Religious Workers

Religious Worker Immigrants

Religious WorkersThe permanent residence process for Religious Workers comprises two phases: (1) the Special Immigrant Visa Petition and (2) the Permanent Residence Application. The following is a summary of the major requirements.

US immigration laws provide a temporary visa for religious workers, called the R-1 visa. The requirements for the R-1 visa differ from the requirements for sponsorship for permanent residence as a Religious Worker. The R-1 visa will generally be denied to a person who is being sponsored for permanent residence. In the immigration process, the employer is called the “Petitioner” and the sponsored employee is called the “Beneficiary.”

1. Special Immigrant Visa Petition (Form I-360)

The employer / petitioner files the Special Immigrant Visa Petition (Form I-360) with the Citizenship and Immigration Service (USCIS). The USCIS will determine two issues: (1) whether the Beneficiary meets the requirements for classification as a Special Immigrant Religious Worker, and (2) whether the Petitioner meets the immigration requirements, including whether it has the financial resources to pay the offered compensation.

Petitioner Requirements. The petitioner must be a religious organization or affiliate. This is generally demonstrated by showing the employer either has received, or would receive, Internal Revenue Service recognition as a bona fide non-profit religious organization. The petitioner must be part of an identifiable denomination. The employer must also demonstrate it has the present financial capacity to support the beneficiary and have a bona fide need for the R-1 worker’s services.

Job Offer Requirements. The job offered must be for full time work in a religious occupation. There are three qualifying religious occupations: ordained ministers (such as a priest, pastor, rabbi, imam, Buddhist monk), persons who have made a long term religious commitment but who are not ordained (such as nuns, deacons, and Christian monks), and those performing other religious work (such as cantors, music leaders, religion teachers, counselors, and translators). Work that is primarily non-religious does not qualify (for example, church administrators, teachers of non-religious subjects, clerical workers, manual laborers, etc). The petitioner must support the beneficiary through regular wages, benefits and direct provision of housing, food, clothing, medical help, etc. The beneficiary’s support cannot be dependent upon his or her own fund raising.

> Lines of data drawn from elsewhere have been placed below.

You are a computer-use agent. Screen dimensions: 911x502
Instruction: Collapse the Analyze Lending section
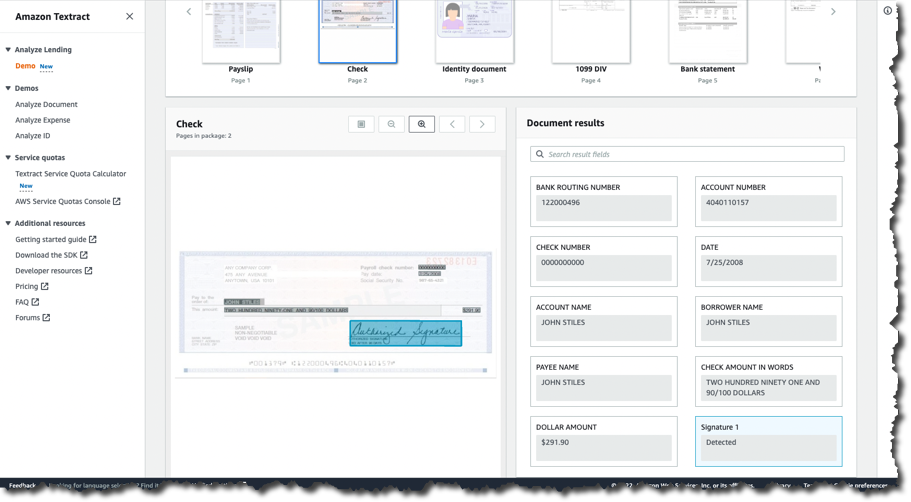[x=8, y=50]
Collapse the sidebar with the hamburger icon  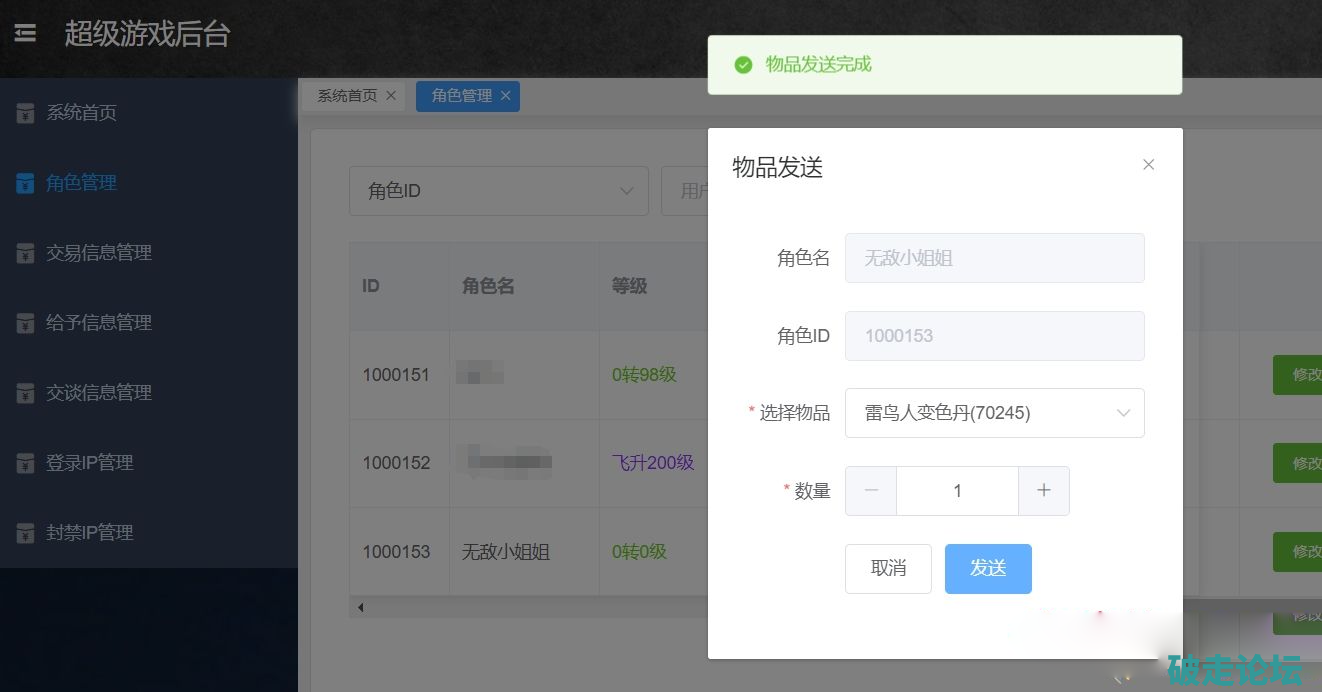point(25,33)
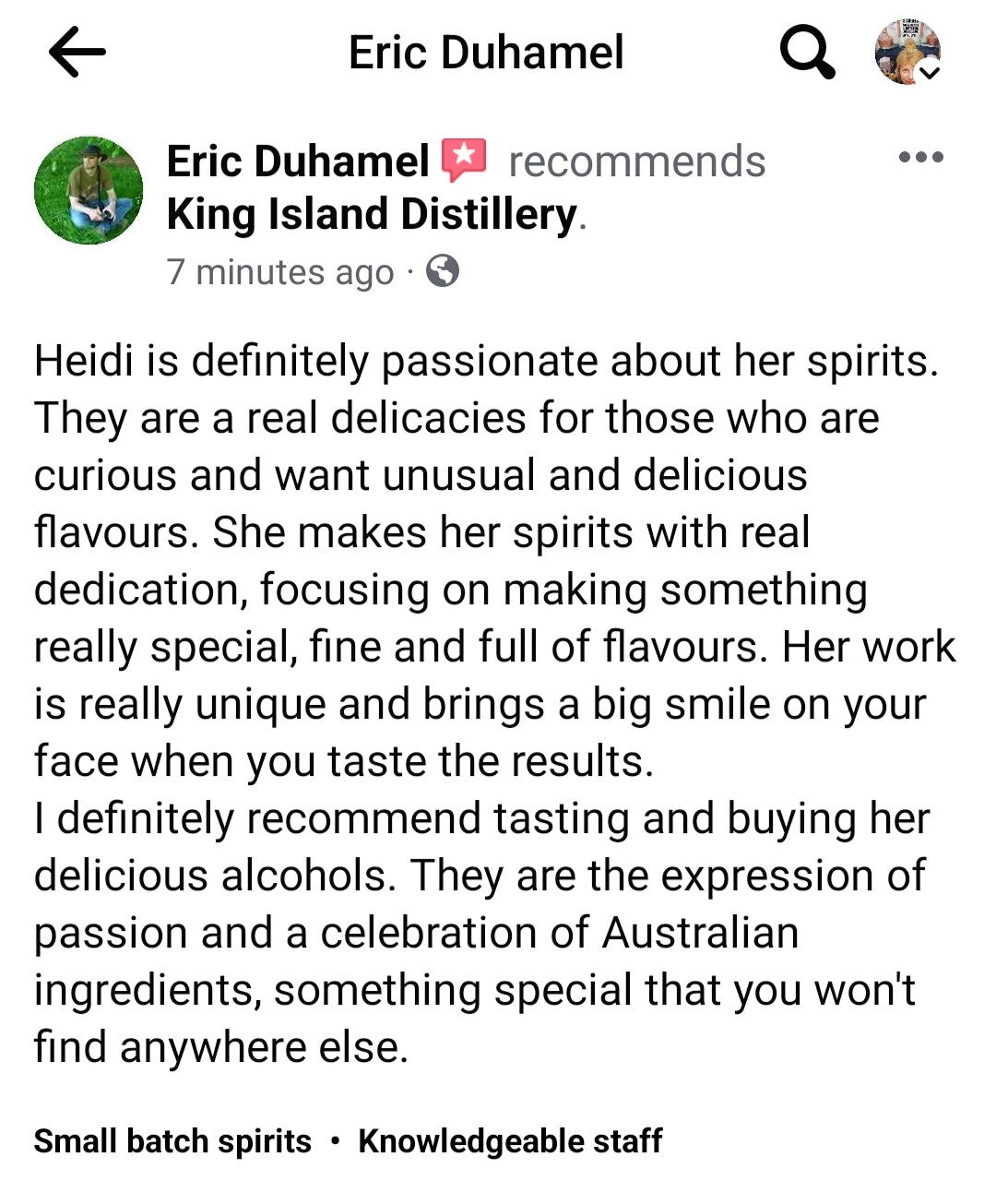Click the paragraph starting "I definitely recommend"
Screen dimensions: 996x1204
click(x=480, y=817)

Beneficiary Requirements. The beneficiary must be qualified to work in the religious occupation. Ministers must have the required seminary degree, ordination certificate, or other recognition. Other religious workers must document their religious commitment and experience through certificates and reference letters. In addition to qualification, the beneficiary must show that he or she was performing the religious work as an ordained minister, a person who has made a long term religious commitment, or a person performing other religious work. This work experience must be continuous, for at least two years up to the date the I-360 was filed. Any gap in religious work during these two years will result in denial of the I-360. The two years religious work must be in the same capacity as the work that is offered by the petitioner. The beneficiary must be part of the same religious denomination as the petitioner for at least two years.

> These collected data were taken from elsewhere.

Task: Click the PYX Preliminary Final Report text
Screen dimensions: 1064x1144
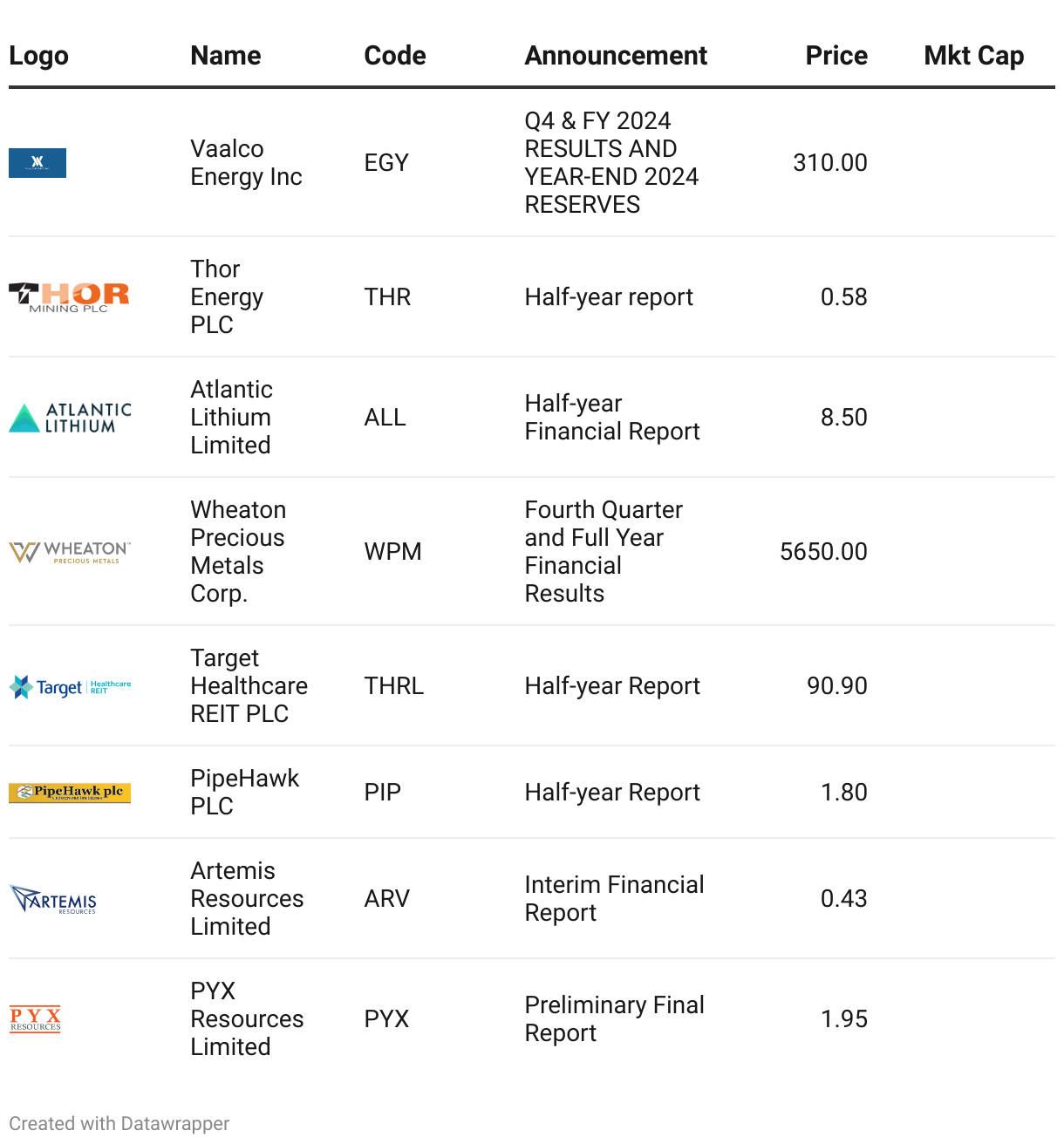Action: tap(614, 1018)
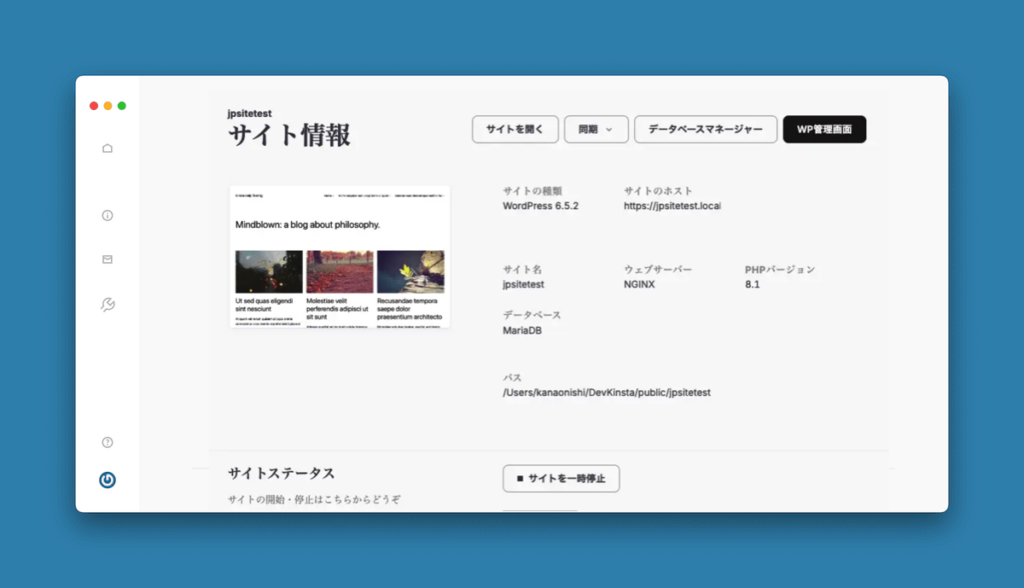Open the mail notifications icon
Screen dimensions: 1024x588
point(107,259)
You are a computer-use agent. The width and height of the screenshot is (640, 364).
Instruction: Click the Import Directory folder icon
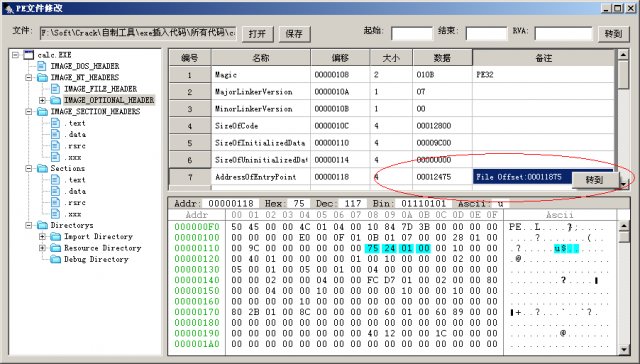coord(55,237)
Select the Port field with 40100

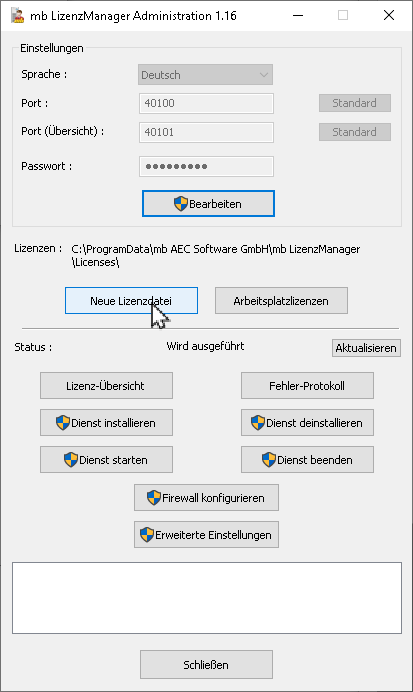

2. Permanent Residence Application

The final step is the application for permanent residence. This step can be taken only after the Special Immigrant Petition (From I-360) has been approved. The employee’s eligible family members apply for permanent residence at this time. The spouse and any unmarried children under age 21 are considered dependents for immigration purposes.

If filed inside the US with the USCIS, the permanent residence application is called “adjustment of status” (Form I-485). The employee and family dependents file for adjustment of status at the same time. They should be eligible for a work permits and travel permits when the adjustment of status application is filed. Normally the adjustment of status application will be approved without an interview. The employee and dependents will become a permanent resident of the US when the adjustment of status application is approved.

If the application for permanent residence is filed outside the US at an American consulate (“Consular Processing”), the permanent residence application is an application for an “immigrant visa” (Form DS-230). The employee and family dependents will notbe eligible for work permits and travel permits during consular processing. After the employee obtains an immigrant visa at an American consulate and is admitted at a US port of entry, he or she will be granted permanent residence.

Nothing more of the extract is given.